窓越しに反射したその愛らしい姿を苦笑交じりに見やりながら、凛音は妹の言葉に応じた。
「亜空間フィールドを形成して地下都市そのものを外部から隔離、さらに時流を加速させて時間の流れからも離脱して、きっと自給自足、完全な内部循環体制も確立してるんだろうな。―――此処は、先史文明が残した研究施設なんかじゃなくて、文字通りの意味で、先史文明そのものの姿なんだ」
「そのもの……と言うと?」
良く解らないと首を捻る、ひとつ前の列の座席に座っていたリチアが振り返ってきたので、凛音が口を開こうとすると、背後の席に腰掛けていたアウラが先に言った。

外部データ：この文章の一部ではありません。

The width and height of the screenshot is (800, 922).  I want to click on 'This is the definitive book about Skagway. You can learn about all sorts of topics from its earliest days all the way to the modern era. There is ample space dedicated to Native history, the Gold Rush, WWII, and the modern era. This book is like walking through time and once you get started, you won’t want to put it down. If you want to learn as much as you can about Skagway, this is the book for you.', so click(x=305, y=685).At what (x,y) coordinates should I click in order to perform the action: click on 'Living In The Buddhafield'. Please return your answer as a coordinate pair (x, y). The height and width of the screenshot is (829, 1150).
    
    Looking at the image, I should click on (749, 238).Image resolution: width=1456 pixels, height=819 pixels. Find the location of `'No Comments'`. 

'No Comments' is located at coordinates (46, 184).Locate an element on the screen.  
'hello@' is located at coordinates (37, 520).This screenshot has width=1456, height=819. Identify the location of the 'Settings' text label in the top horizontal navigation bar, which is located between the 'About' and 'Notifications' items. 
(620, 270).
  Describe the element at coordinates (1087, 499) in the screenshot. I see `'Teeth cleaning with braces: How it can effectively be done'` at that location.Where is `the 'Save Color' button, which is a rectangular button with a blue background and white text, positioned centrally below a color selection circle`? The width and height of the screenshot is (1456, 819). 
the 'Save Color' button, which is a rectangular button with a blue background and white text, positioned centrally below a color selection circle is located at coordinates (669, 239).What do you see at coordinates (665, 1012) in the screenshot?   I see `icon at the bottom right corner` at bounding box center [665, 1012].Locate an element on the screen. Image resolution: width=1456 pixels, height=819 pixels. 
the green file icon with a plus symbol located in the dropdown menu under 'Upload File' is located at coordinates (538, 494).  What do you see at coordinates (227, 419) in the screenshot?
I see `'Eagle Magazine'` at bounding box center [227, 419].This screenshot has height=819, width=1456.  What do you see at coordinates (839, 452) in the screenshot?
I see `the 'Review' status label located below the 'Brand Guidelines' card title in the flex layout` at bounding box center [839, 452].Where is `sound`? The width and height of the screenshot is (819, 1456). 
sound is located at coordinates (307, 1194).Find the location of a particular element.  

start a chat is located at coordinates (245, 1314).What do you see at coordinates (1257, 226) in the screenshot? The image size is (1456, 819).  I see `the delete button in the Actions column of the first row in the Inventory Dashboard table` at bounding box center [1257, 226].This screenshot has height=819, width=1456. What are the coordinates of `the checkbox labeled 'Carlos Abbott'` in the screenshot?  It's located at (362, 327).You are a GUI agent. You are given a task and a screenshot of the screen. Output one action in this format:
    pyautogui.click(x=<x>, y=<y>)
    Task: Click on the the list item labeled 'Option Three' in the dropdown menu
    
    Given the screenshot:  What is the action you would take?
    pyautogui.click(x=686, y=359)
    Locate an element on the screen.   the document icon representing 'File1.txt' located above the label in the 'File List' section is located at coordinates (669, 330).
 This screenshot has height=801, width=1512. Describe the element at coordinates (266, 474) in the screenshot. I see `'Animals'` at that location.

「ああ、だからつまり、シェルターなんだな。―――ガイアの脅威から、文明を完全な状態で保全するための」
「そう。個人的には悪魔の手が届かない宇宙に逃げればとか思うんだけど、エナによって発達した文明だからって事だろうね、上には逃げられなかったんだろう」
「だから、下と言うことですか」
広大な蜘蛛の巣状に通路が張り巡らされているのがかろうじて解る、暗く深い縦穴を見下ろしながら、マリアが言葉を引き継ぐ。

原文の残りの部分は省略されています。